Zawieszenie licencji było za stan finansów KŚ. Teraz jest trochę lepiej pod tym względem - straty są mniejsze, spółkę dokapitalizowano. Z resztą gdyby odebrano licencję KŚ na tej samej zasadzie trzeba byłoby to zrobić z PR - mają problemy ze spłatą wierzytelności dla PLK. Szef UTK nie jest samobójcą, aby się na coś takiego odważyć.
Odnoszę wrażenie, że funkcjonowanie KŚ znasz tylko z opowieści lub masz jakąś urazę do nich. Informacja o stacji docelowej, co było na początku wielką bolączką KŚ obecnie już jest (dawno nie widziałem pociągu, o którym nie było wiadomo gdzie jedzie), pociągi przeważnie jadą (sporadyczne odwołania), na trasach z których korzystam są w miarę punktualne (jadą o czasie, opóźnienia jeśli są to do 10 minut), obsługa uprzejma i w miarę kompetentna.

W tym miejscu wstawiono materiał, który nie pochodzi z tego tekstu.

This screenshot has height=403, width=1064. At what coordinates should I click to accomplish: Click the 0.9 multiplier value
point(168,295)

Jedynie co można zarzucić KŚ to zbyt mało uruchamianych pociągów, szczególnie poza szczytem kiedy są wielogodzinne dziury, ale UTK nie jest od oceny rozkładu jazdy, ale od pilnowania przestrzegania przepisów. KŚ mogą uruchamiać tylko jeden pociąg dziennie, ale dopóki robią to zgodnie z przepisami UTK nic do tego.
Czy tylko finanse licza sie? A obsluga, ktora ma w dupie przestrzeganie procedur/przepisow/regulaminow? A rozklady jazdy, itp?

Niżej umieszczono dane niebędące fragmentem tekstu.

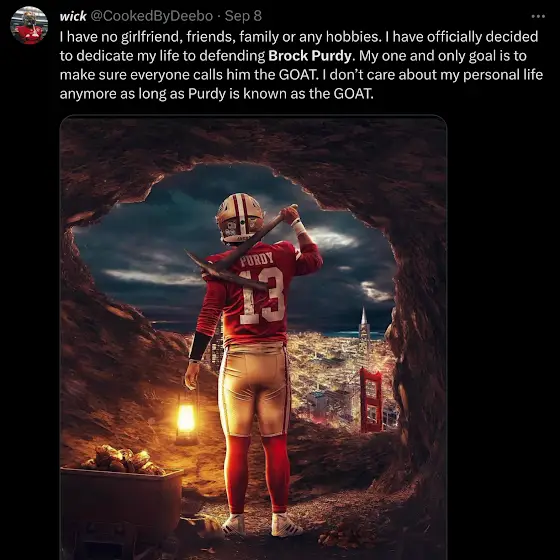Viewport: 560px width, 560px height.
Task: Click the mine cart filled with gold
Action: pos(121,498)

Dziś jechałem KS 9025 (Sosnowiec Gł. - Tychy Lod.). Pełna kultura, bilety sprawdzały dwie uprzejme panie. Kierpoć wychodził na perony i obserwował skład, mimo słabej frekwencji. Zapowiedzi głosowe w składzie. Żadnych zastrzeżeń. Źle trafiłem? Bo chciałbym żeby tak właśnie wyglądała obsługa w każdym pociągu pasażerskim.

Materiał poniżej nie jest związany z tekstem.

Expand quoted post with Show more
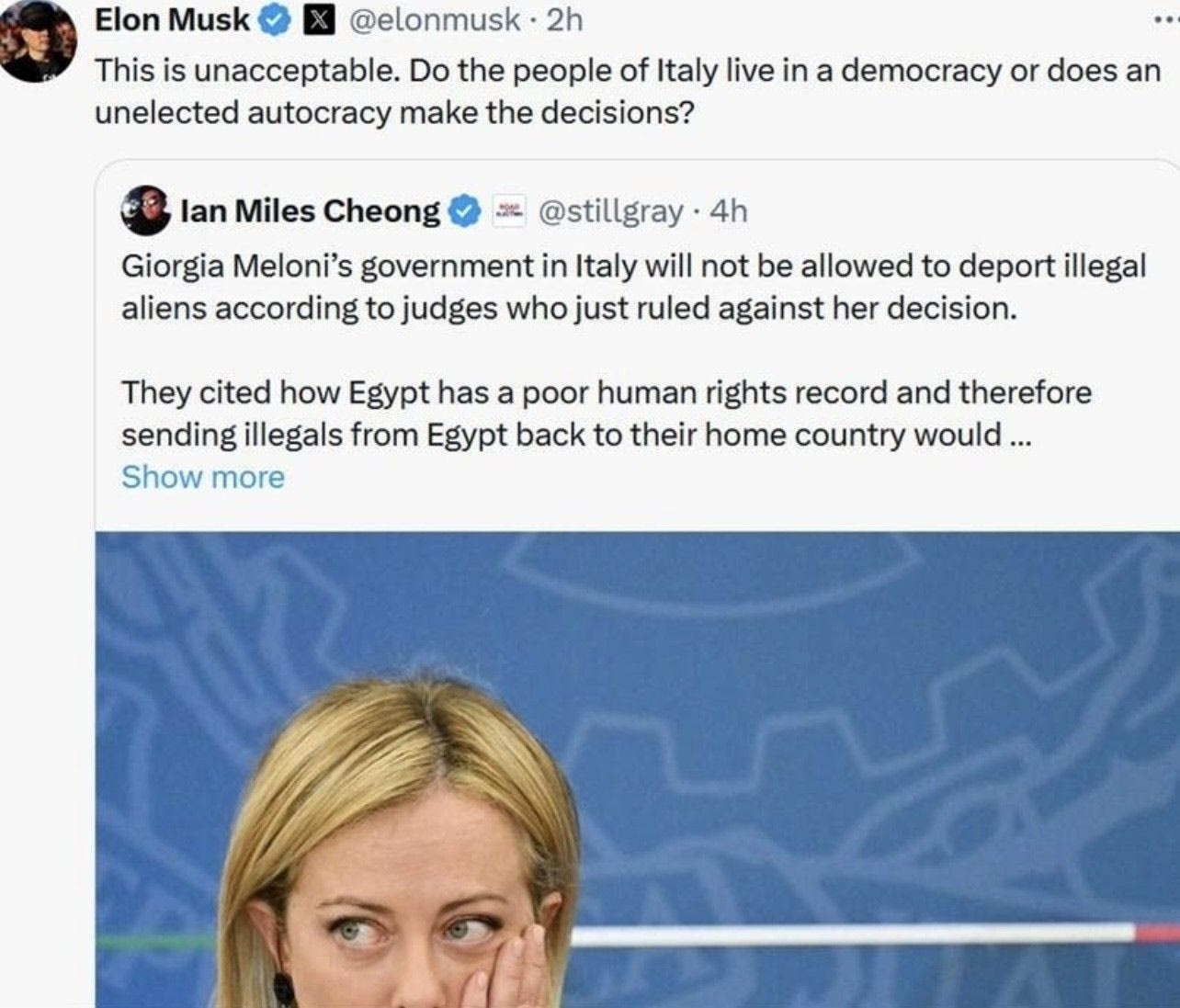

Pewnie, że teraz jest lepiej. Z linii Tarnowskie Góry-Katowice i Bytom-Gliwice pasażerowie odeszli prawie całkiem, to jest lepiej
Nędzne parę ogryzków za cenę dwukrotnie wyższą od autobusu, pewnie niedługo całkiem zawieszą tu kursowanie, "bo przecież nikt nie jeździ". Q... ich mać.
@slawek:
otoz:
- chlanie piwa przez konduktorow IC pod nosem zalogi KS. dopiero jak zwrocilem uwage zalodze KS ta laskawie udala, ze zareagowala,
- obsluga, ktora nie widzi lub nie chce widziec chlejacych pasazerow,
- kierowniczka, ktora myli bilety/oferty,
- obsluga, ktora nie dolicza oplaty za wystawienie biletu (kasa byla czynna na danej stacji),
- przez cala trase z Gliwic do Dabrowy Gorniczej Golonog obsluga KS nie ruszyla dupy aby chociaz raz sprawdzic bilety (czas przejazdu ok. 65-85 minut),
- juz kilkakrotnie przejechalem z Dabrowy Gorniczej Golonog do Katowic i oddalem bilet, bo NIKT nie sprawdzil biletow.
- od 11:10 do 13:05 zadnego pociagu KS z Katowic do Gliwic.
- biletomat w ktorym nie mozesz kupic np. dobowego biletu,
- strona www tak spier...dzielona, ze nie mozna z niej korzystac pod Opera Mini na Symbianie,
- b.rzadko walajace sie butelki/puszki,
- raz nie bylo umywalki w wc
- sklad, ktory czekal - 15-20 minut na Zwardon - bo trudno bylo puscic go pozniej.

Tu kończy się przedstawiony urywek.